### Selection
▬▬▬
Configuration
Overview
Aside from attributes, configuration is mainly done through the CsvOptions<T> class. Similar to System.Text.Json
, options instances should be configured once and reused for the application lifetime. After an options instance is used to read or write CSV, it cannot be modified (see IsReadOnly). The options instances are thread-safe to use, but not to configure. You can call CsvOptions<T>.MakeReadOnly() to ensure thread safety by making the options instance immutable.
For convenience, a copy-constructor CsvOptions(CsvOptions<T>) is available, for example if you need slightly different configuration for reading and writing. This copies over all the configurable properties.
Default Options
The static CsvOptions<T>.Default property provides access to default configuration. This is used when null
options are passed to CsvReader or CsvWriter. The default options are read-only and have identical configuration to a new instance created with new()
.
Default options are only available for char (UTF-16) and byte (UTF-8).
▬▬▬
### Work to do
(A) From the CSV configuration page, write out the part that opens with the words containing "For convenience, a" and closes with "and byte (UTF-8).".
(B) For each statement, say whether it agrees with the CSV configuration page, answering yes or no and quoting the words from the page that decide it: (i) Options instances are thread-safe to configure. (ii) The copy-constructor copies over all the configurable properties. (iii) The default options can be modified.

(Pointing data for screenshots)
▬▬▬
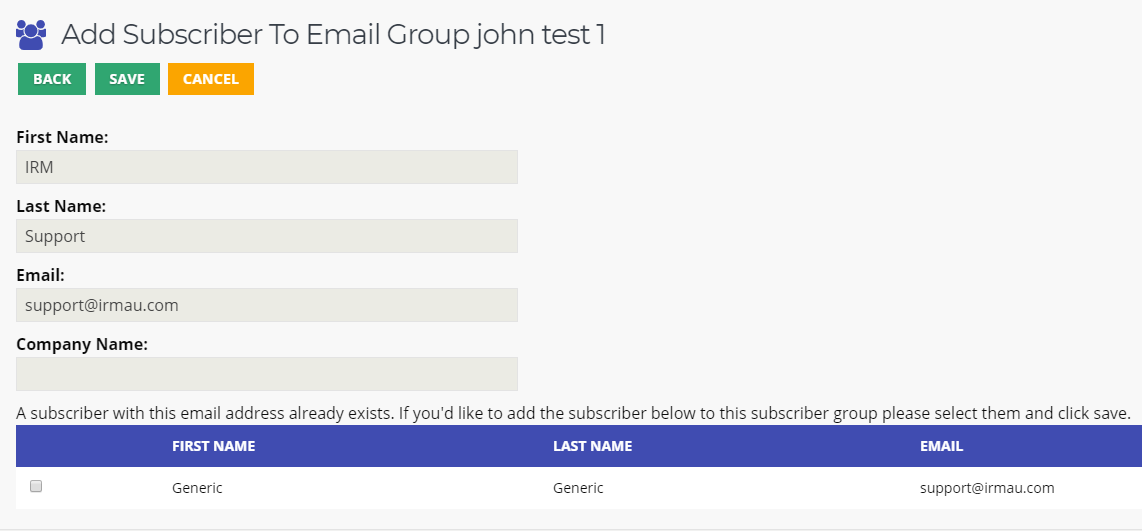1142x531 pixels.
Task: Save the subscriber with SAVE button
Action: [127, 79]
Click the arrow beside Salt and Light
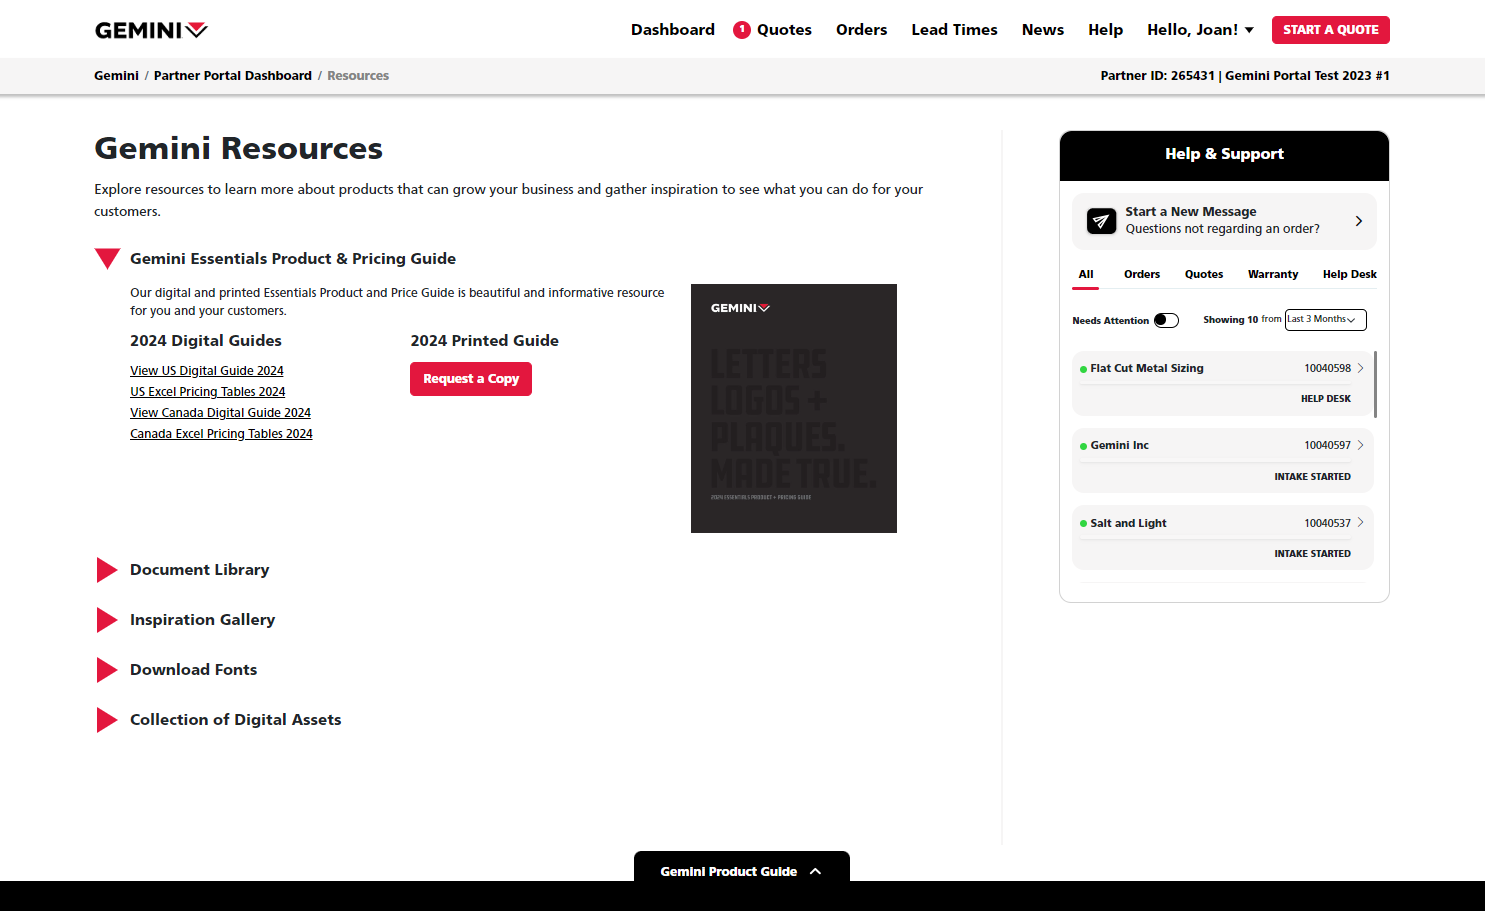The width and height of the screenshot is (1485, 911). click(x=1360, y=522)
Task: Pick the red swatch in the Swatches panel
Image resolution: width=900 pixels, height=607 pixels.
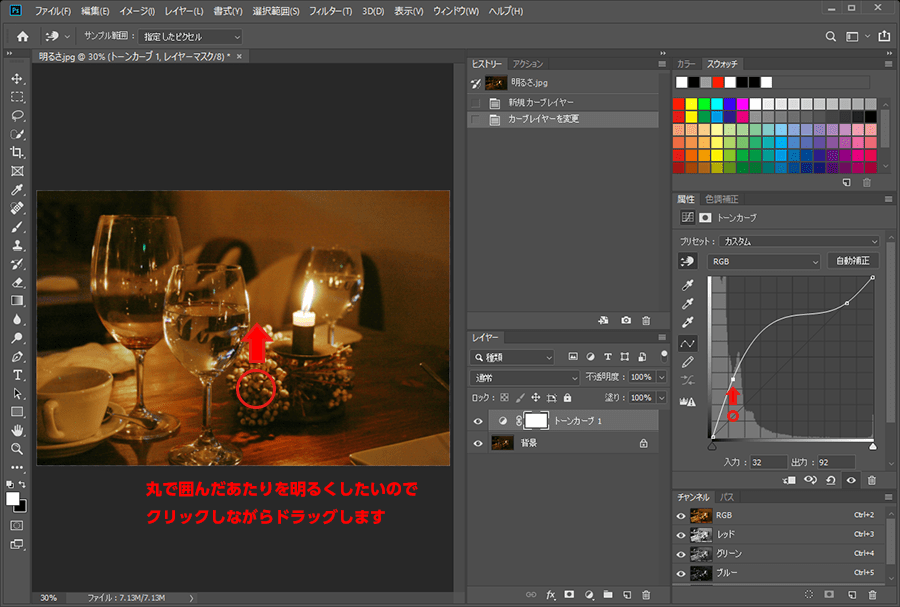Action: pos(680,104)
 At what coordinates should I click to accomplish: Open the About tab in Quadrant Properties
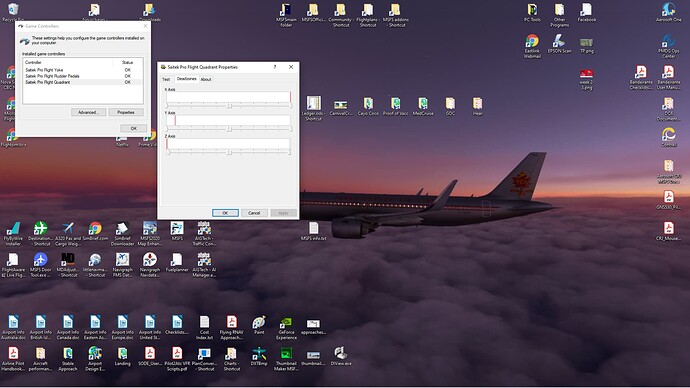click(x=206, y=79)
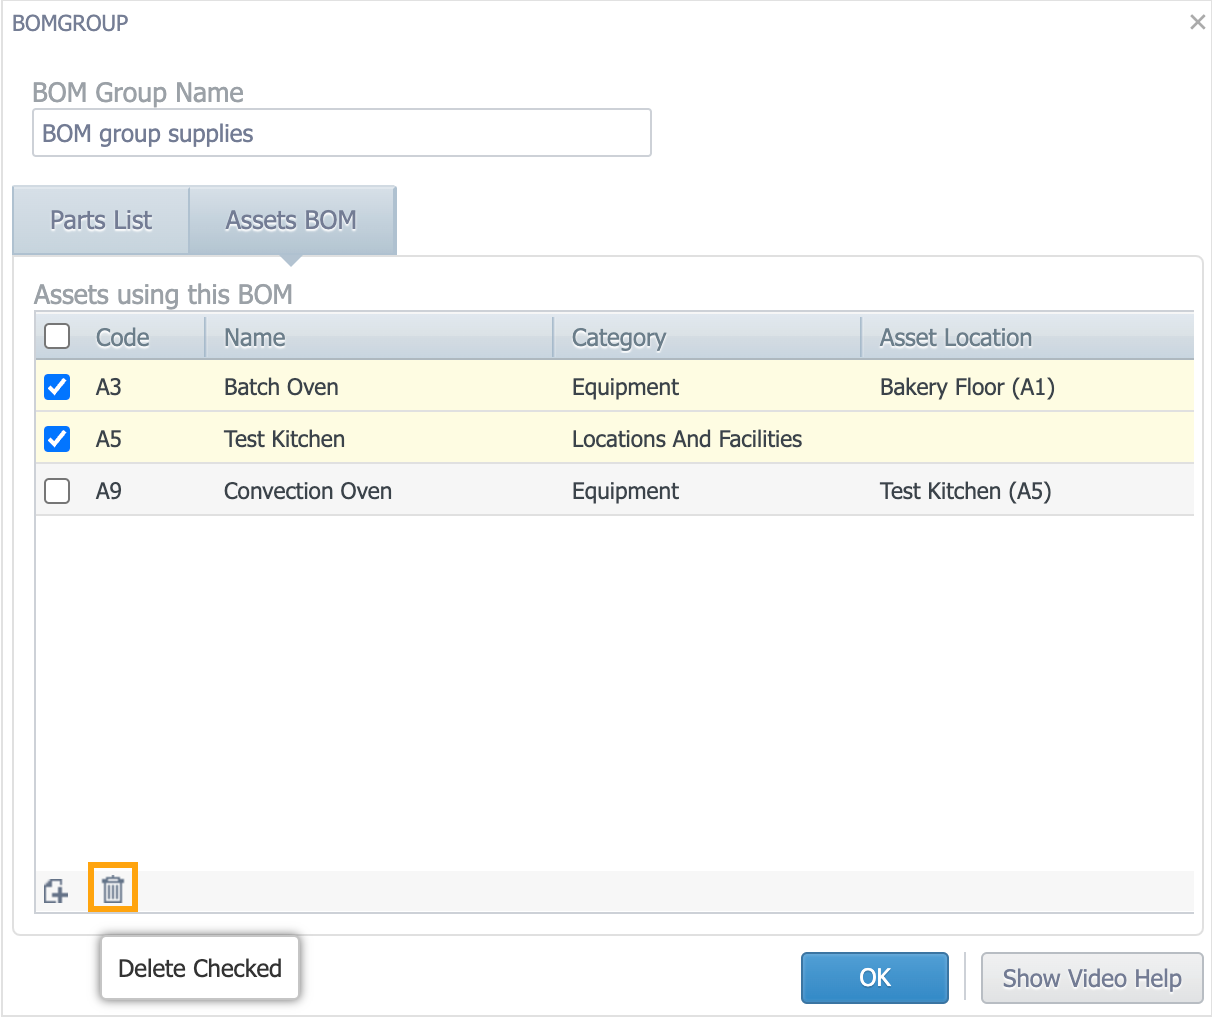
▬▬▬
### Solutions below
(A)
For convenience, a copy-constructor CsvOptions(CsvOptions<T>) is available, for example if you need slightly different configuration for reading and writing. This copies over all the configurable properties.
Default Options
The static CsvOptions<T>.Default property provides access to default configuration. This is used when null
options are passed to CsvReader or CsvWriter. The default options are read-only and have identical configuration to a new instance created with new()
.
Default options are only available for char (UTF-16) and byte (UTF-8).

(B)
(i) No: "The options instances are thread-safe to use, but not to configure."
(ii) Yes: "This copies over all the configurable properties."
(iii) No: "The default options are read-only"